[What you need to do]:
1. In the Midjourney troubleshooting guide, which Discord command shows whether your subscription status has updated?
2. Please quote the Midjourney troubleshooting guide from "Images keep queueing" up to and including "after changing networks.".
:: Selection
When using Midjourney, the easiest places to get stuck are “subscription paid but permissions didn’t change,” “it stops working after switching Discord accounts,” and “can’t find the images I generated.” Below, these high-frequency issues are broken down by scenario—follow the checklist and you can usually pinpoint the cause.

Subscription successful but permissions not applied: first verify account linking

Midjourney subscription benefits are tied to the Discord account you authorized for login. The most common case is that you authorized Account A when paying, but you’re actually using Account B in Discord. Open the account page on the Midjourney website and confirm the displayed Discord username matches the one you’re currently logged into, then go back to Discord and use “/info” to see whether the subscription status has updated.

If everything matches but it still shows no permissions, log out on the website and re-authorize login with Discord, then refresh the Discord client or log in again. If it still doesn’t take effect, keep your payment proof and account email and submit a billing issue through the official support channels to avoid repeated trial and error.

Can’t see your work or the gallery is empty: don’t search only in channels

Many people think the images exist only in Discord channels, so when they switch channels they “disappear.” Midjourney creations sync to the web gallery (Gallery/Archive). You can trace back by date and job history on the website, which is usually faster than scrolling chat logs.

If you can’t see them on the web either, first check whether you’ve authorized a different Discord account; also confirm whether content filtering is enabled or channel messages are collapsed. In shared channels with multiple people, it’s recommended to use the job ID or locate the specific generation record directly on the web.

Prompt sent but no response: permissions and the command entry point matter most

Midjourney is primarily used in Discord via slash commands. If you send commands in a channel where bots aren’t allowed, it often looks like “it sent, but nothing came back.” First switch to a channel that allows bots, or add the Midjourney Bot to a private server you created and try again.

Also make sure you’re entering slash commands like “/imagine,” not plain text messages; some clients require waiting for the command list to finish loading. If only one server is unresponsive, it’s likely that server’s permission settings are restricting the bot.

Can’t DM the bot: usually blocked by Discord privacy settings

Generating via DM with Midjourney is cleaner, but many people can’t send messages after clicking the bot’s avatar. Go to that Discord server’s privacy settings and allow “Direct Messages from server members,” then try initiating a DM with the Midjourney Bot again.

If it still doesn’t work, using your own private server is the most reliable approach: invite the Midjourney Bot into your own server and generate/manage jobs in a dedicated channel, where permissions and records are clearer.

Images keep queueing or load slowly: first confirm mode and network

Midjourney queue time is affected by mode and resource availability; Fast and Relax feel different, and your waiting strategy should change accordingly after switching. If the image preview keeps spinning or won’t open, Discord image-link loading may be unstable—try opening the original image on the Midjourney web side first, or retry after changing networks.

When you need to quickly pinpoint the issue, it’s recommended to do two things at the same time: use “/info” to confirm the current job and mode status, and check on the web whether the job has finished generating. This helps distinguish between “it didn’t generate” and “it generated but didn’t load on your side.”
::::
:: Dataset section
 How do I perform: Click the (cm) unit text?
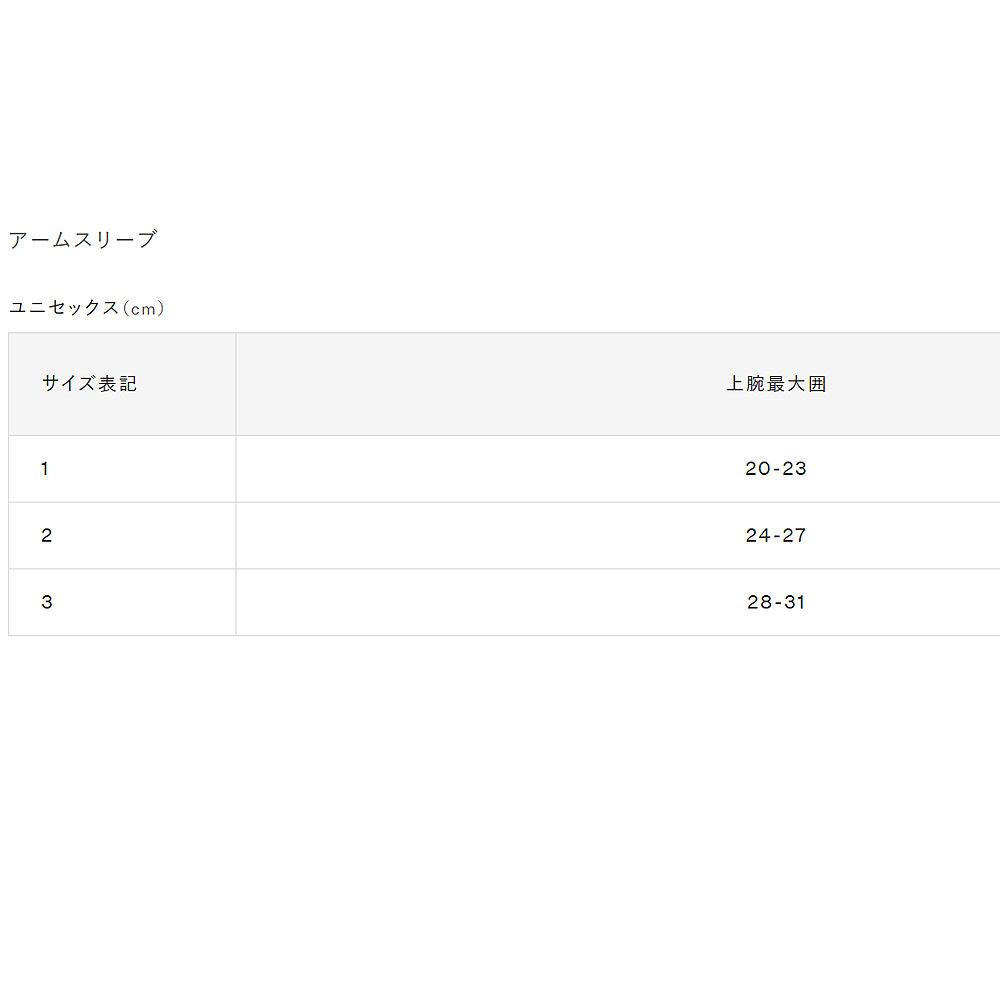(142, 309)
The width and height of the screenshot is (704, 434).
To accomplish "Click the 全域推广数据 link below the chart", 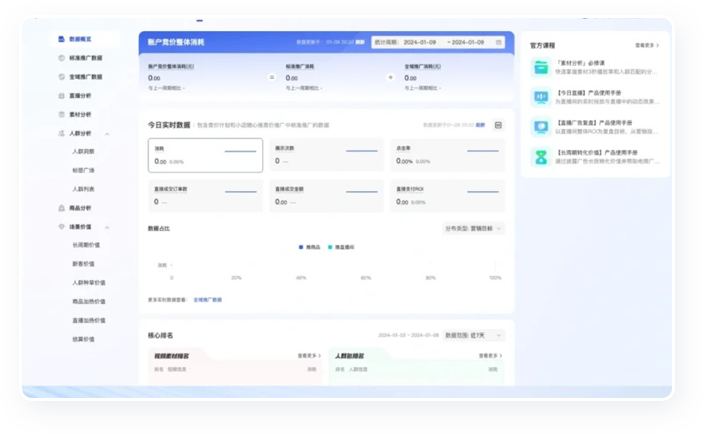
::::
[Results]:
1. The "/info" command.

2.
Images keep queueing or load slowly: first confirm mode and network

Midjourney queue time is affected by mode and resource availability; Fast and Relax feel different, and your waiting strategy should change accordingly after switching. If the image preview keeps spinning or won’t open, Discord image-link loading may be unstable—try opening the original image on the Midjourney web side first, or retry after changing networks.